* **Records provided**:
╔══

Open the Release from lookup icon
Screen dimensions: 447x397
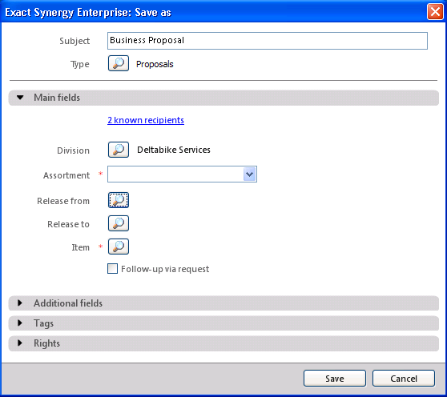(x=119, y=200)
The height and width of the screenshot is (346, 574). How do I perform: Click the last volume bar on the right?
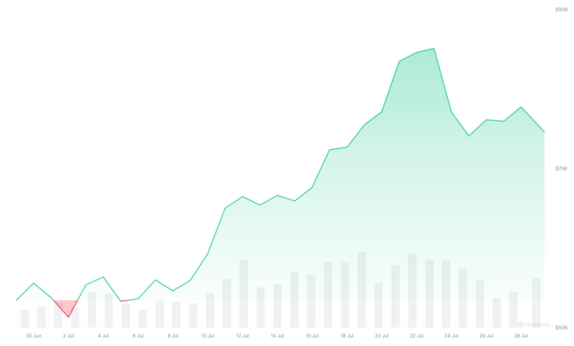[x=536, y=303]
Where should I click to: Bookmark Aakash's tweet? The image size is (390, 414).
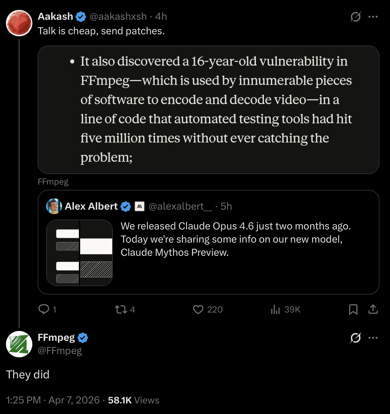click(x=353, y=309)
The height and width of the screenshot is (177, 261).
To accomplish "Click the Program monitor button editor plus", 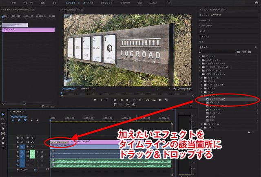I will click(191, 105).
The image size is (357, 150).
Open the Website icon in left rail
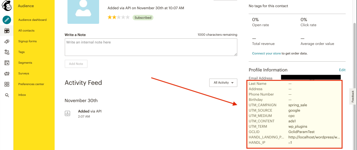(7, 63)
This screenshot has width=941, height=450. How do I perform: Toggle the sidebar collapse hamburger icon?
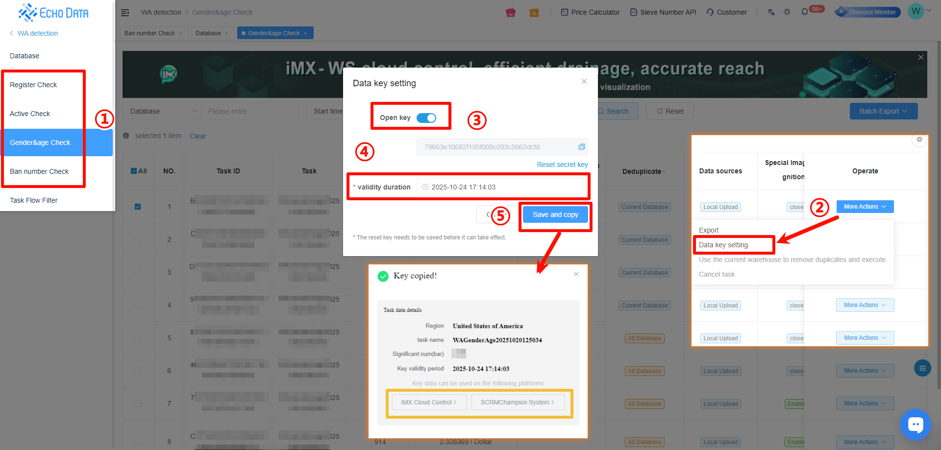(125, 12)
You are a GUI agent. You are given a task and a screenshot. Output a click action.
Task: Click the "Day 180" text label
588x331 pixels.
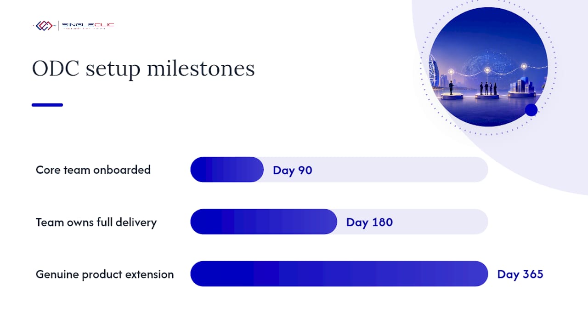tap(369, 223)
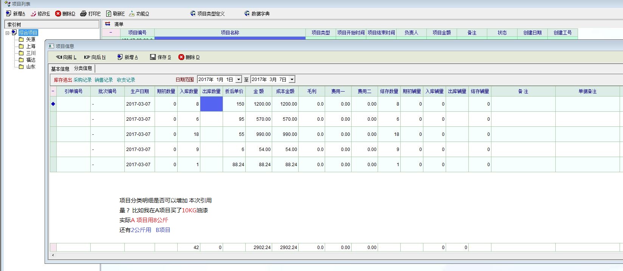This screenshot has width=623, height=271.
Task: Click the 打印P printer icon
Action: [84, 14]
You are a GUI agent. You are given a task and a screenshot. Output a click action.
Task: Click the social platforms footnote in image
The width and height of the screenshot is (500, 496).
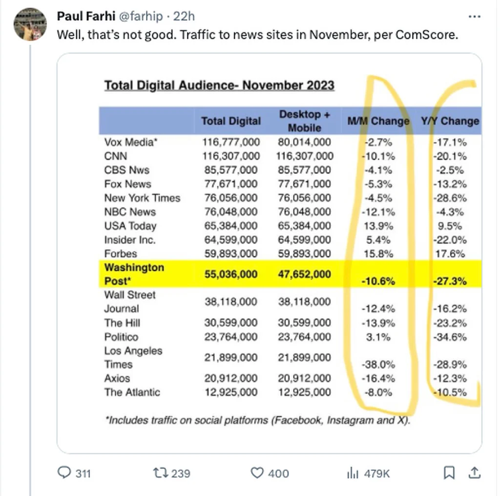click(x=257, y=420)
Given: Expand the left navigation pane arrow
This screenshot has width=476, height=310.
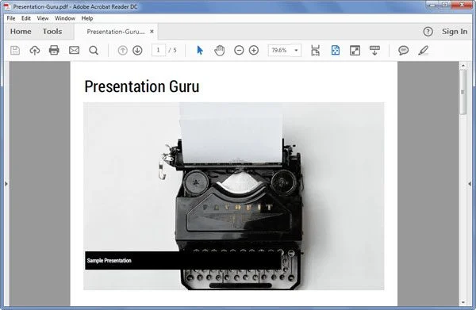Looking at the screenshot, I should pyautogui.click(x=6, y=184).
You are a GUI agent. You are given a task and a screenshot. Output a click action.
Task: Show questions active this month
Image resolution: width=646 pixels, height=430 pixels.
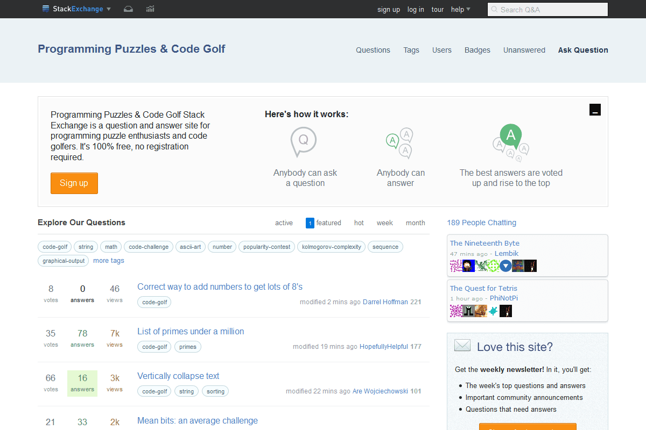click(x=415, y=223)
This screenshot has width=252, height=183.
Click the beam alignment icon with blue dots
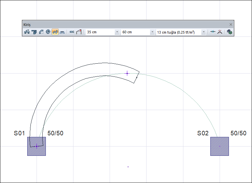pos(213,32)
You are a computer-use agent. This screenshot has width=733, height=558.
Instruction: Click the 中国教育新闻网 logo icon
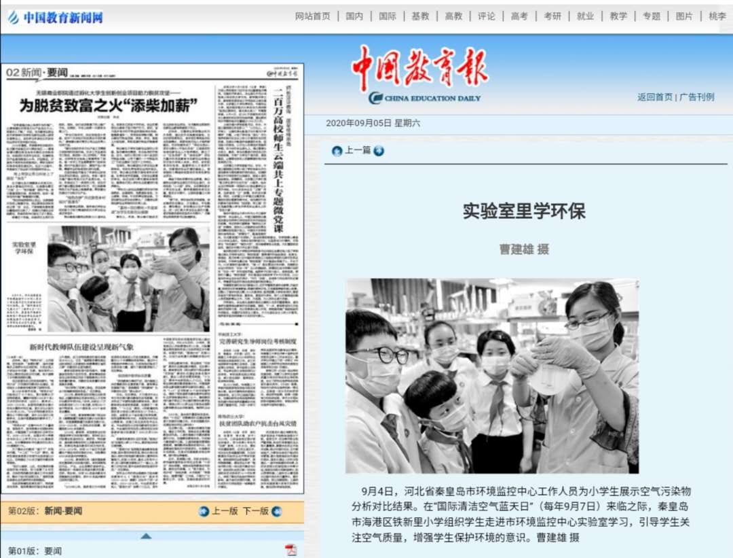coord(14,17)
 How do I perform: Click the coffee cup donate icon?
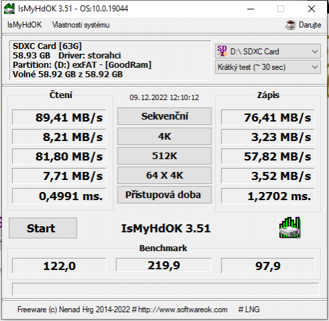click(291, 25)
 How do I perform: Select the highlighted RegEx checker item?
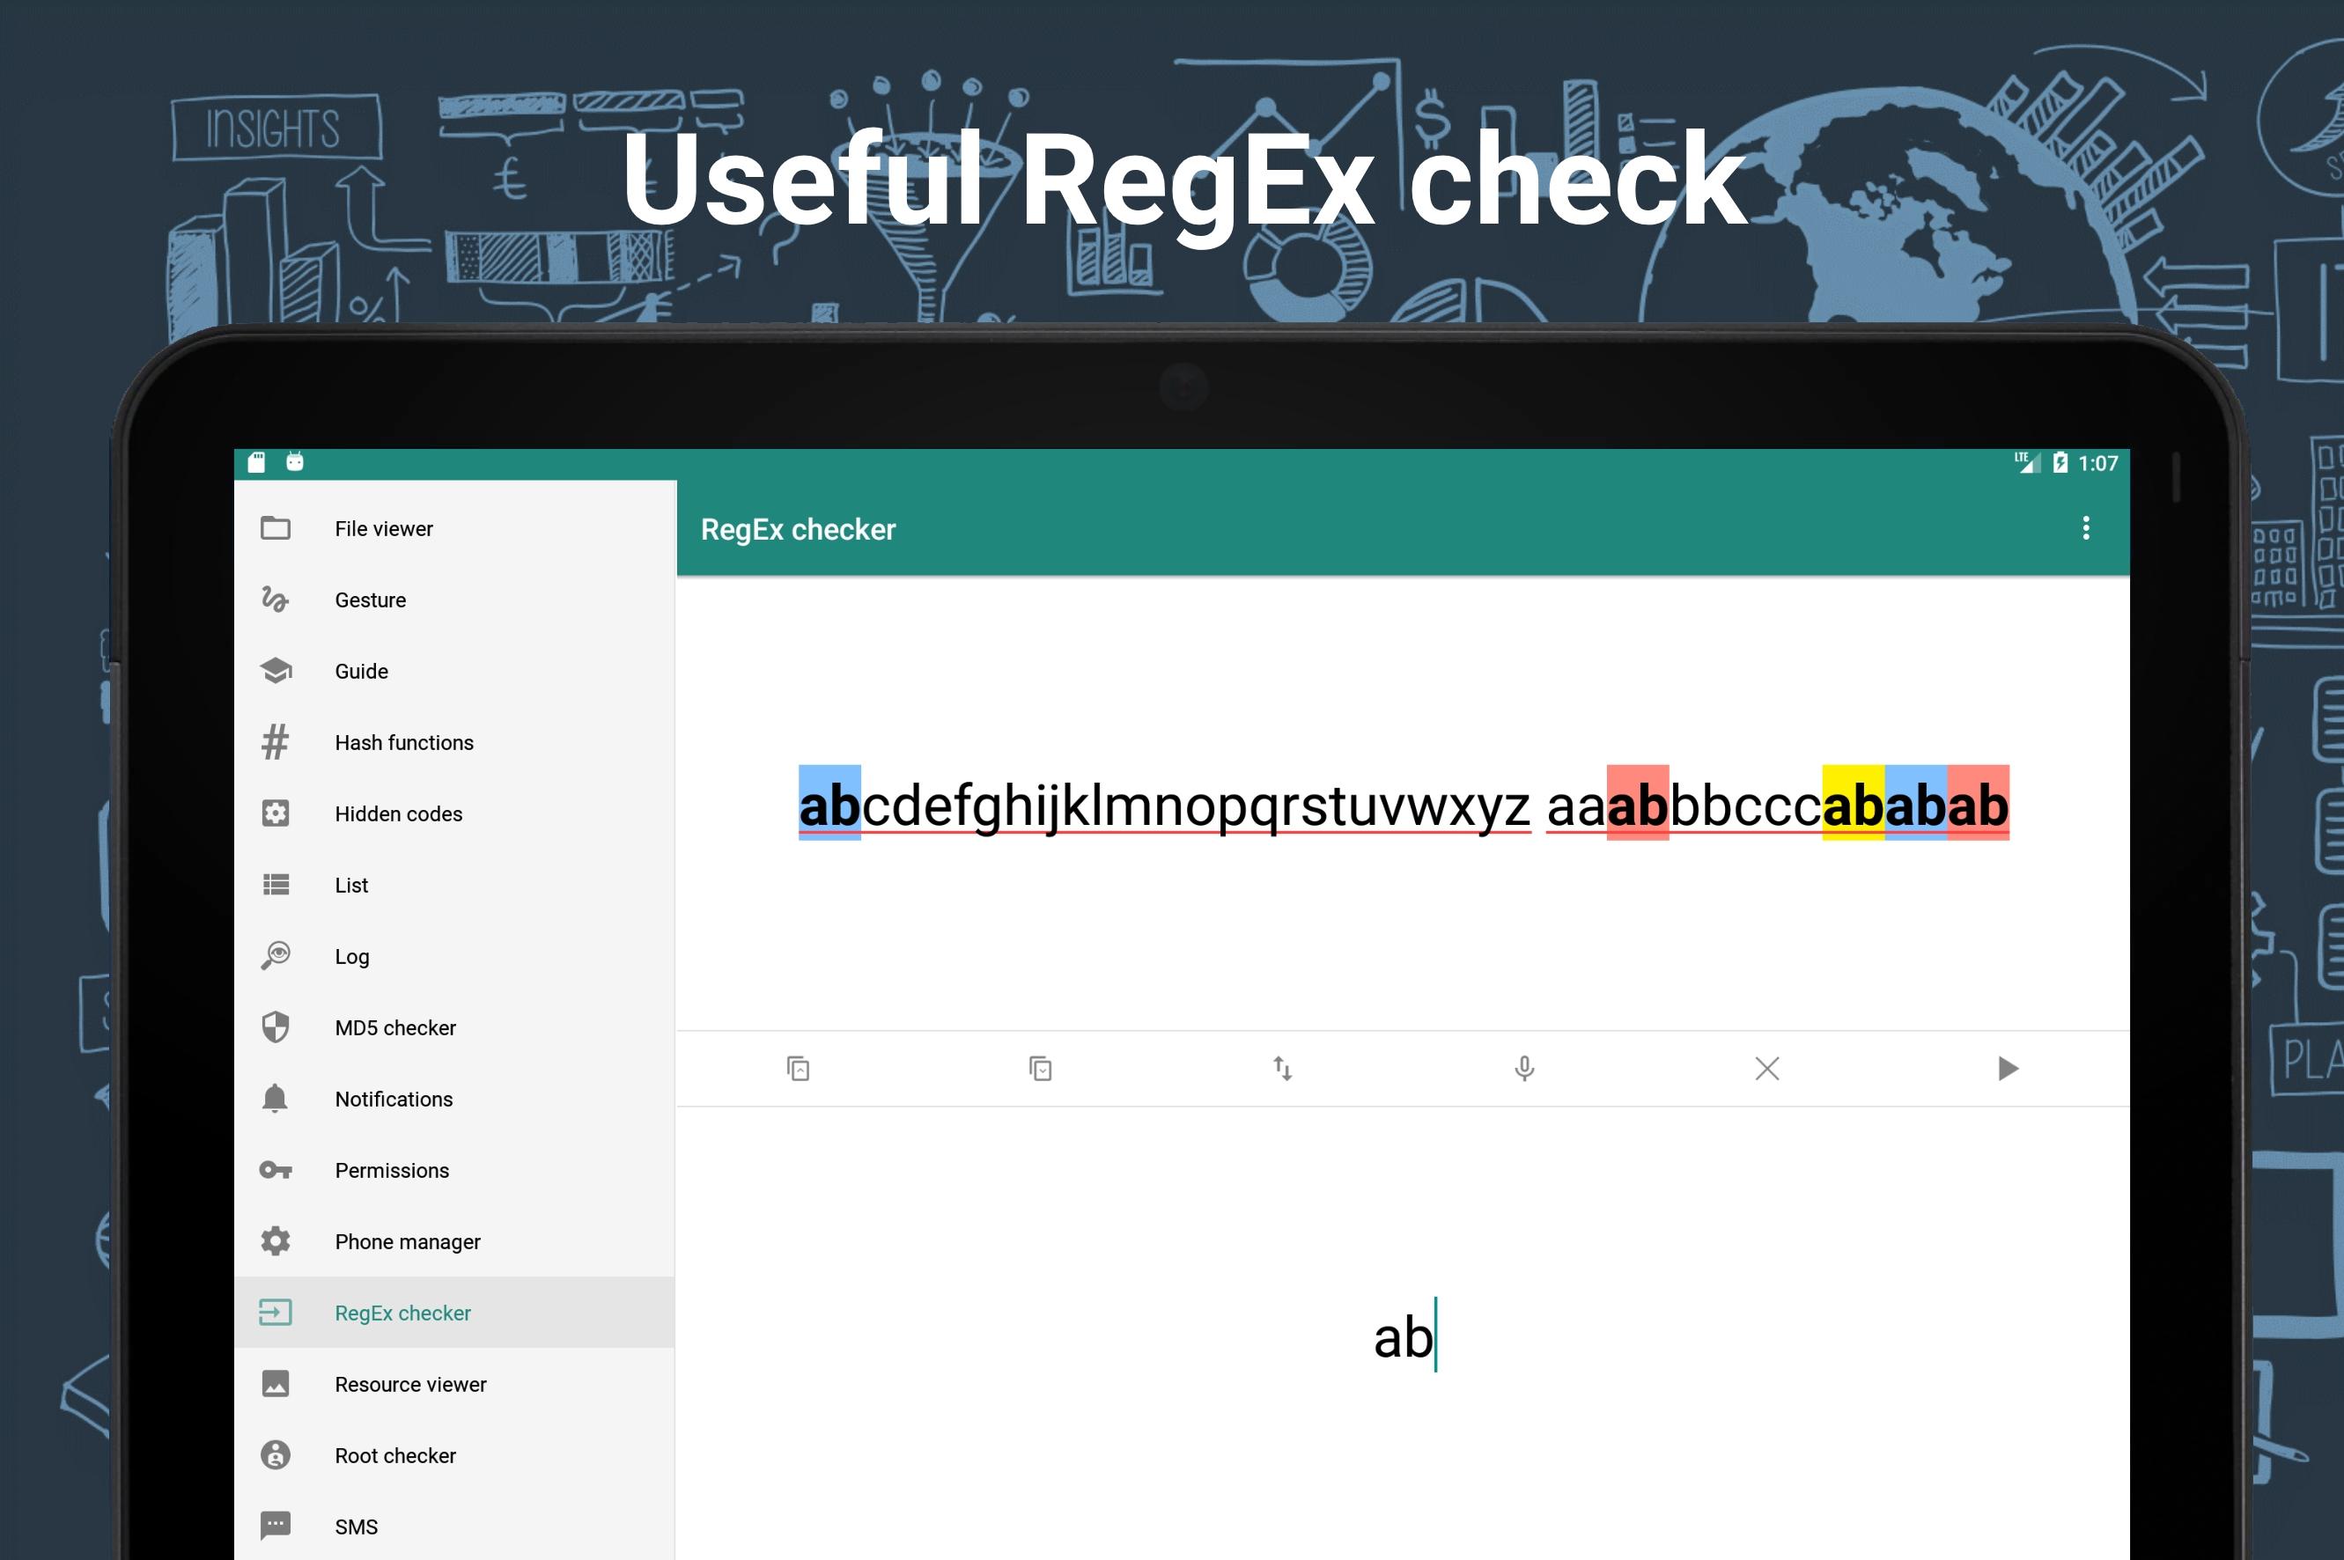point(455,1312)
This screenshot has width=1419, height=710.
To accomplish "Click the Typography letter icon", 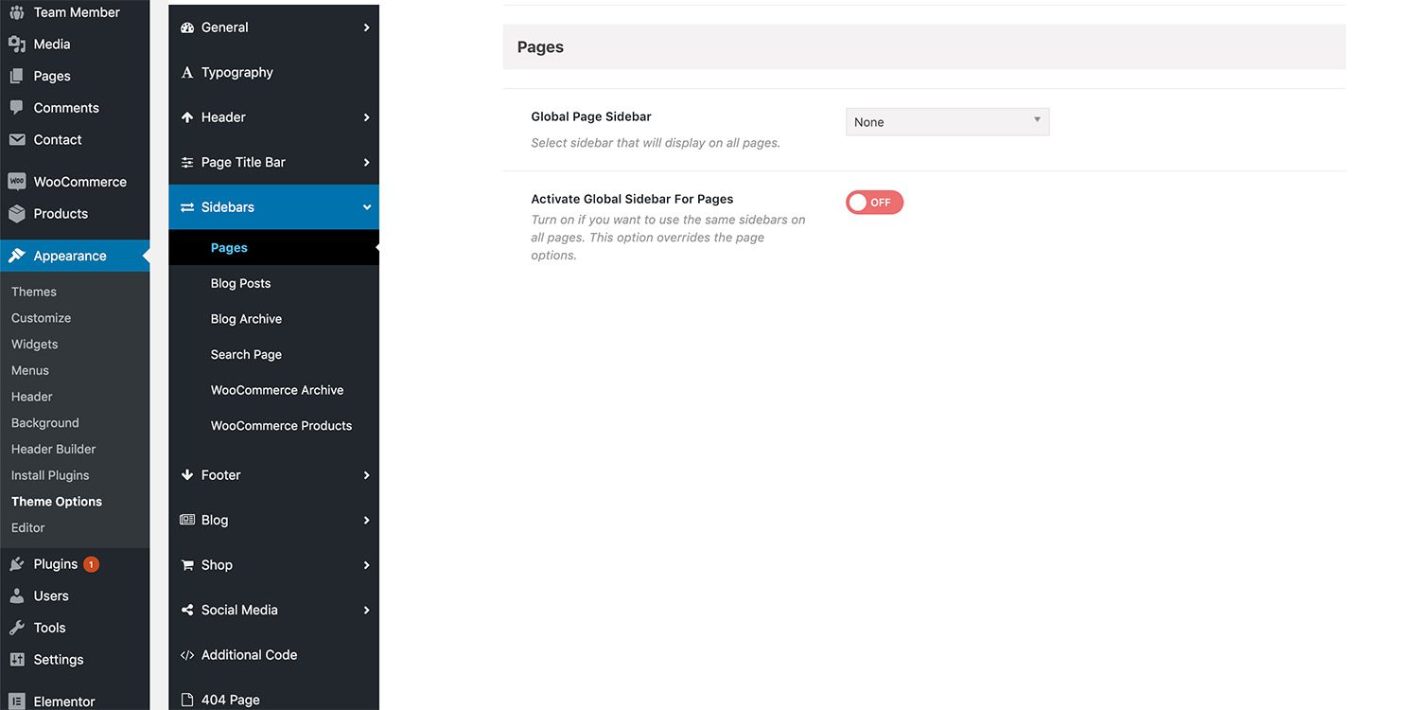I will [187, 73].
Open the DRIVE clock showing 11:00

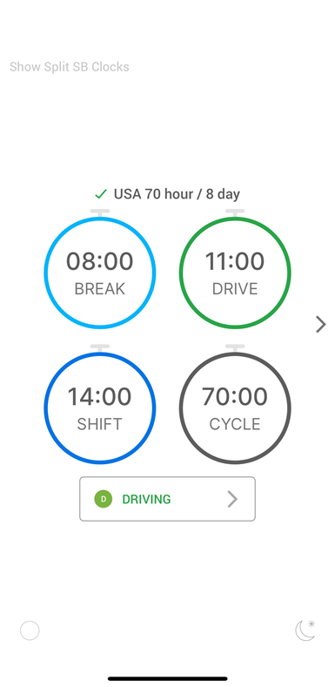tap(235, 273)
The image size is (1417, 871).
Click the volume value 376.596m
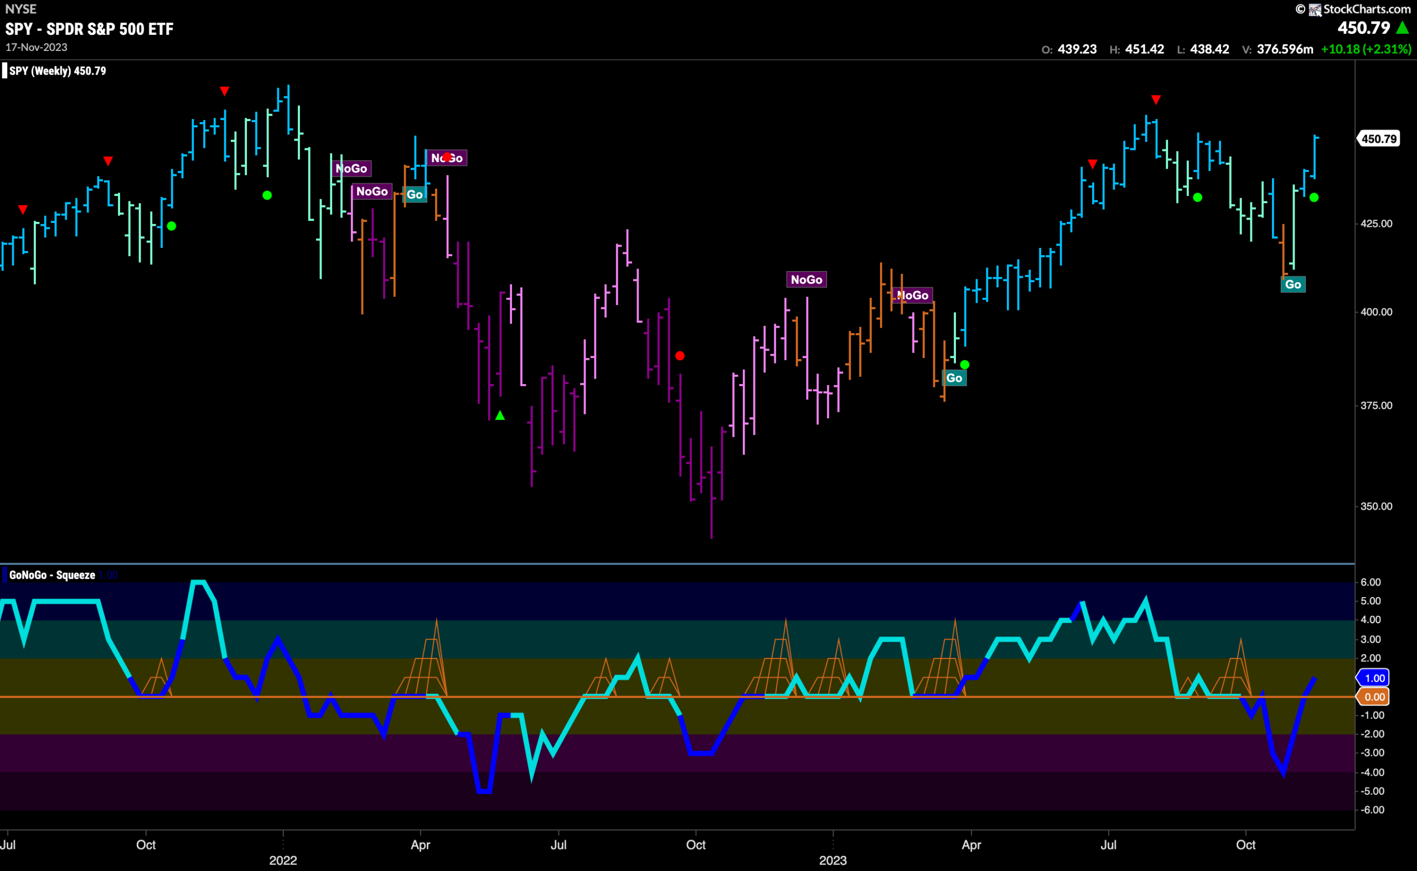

╚══

* **Work instruction**: Please write out exactly, and only, the lines from the beginning of the entries through the line containing "The height and width of the screenshot is (177, 261).", including both and skipping all pictures.

* **Response to the task**:
Open the Release from lookup icon
Screen dimensions: 447x397
(x=119, y=200)
The height and width of the screenshot is (346, 574). How do I perform: Click the last volume bar on the right?
[x=536, y=303]
Where should I click to: Bookmark Aakash's tweet? The image size is (390, 414).
click(x=353, y=309)
The height and width of the screenshot is (177, 261).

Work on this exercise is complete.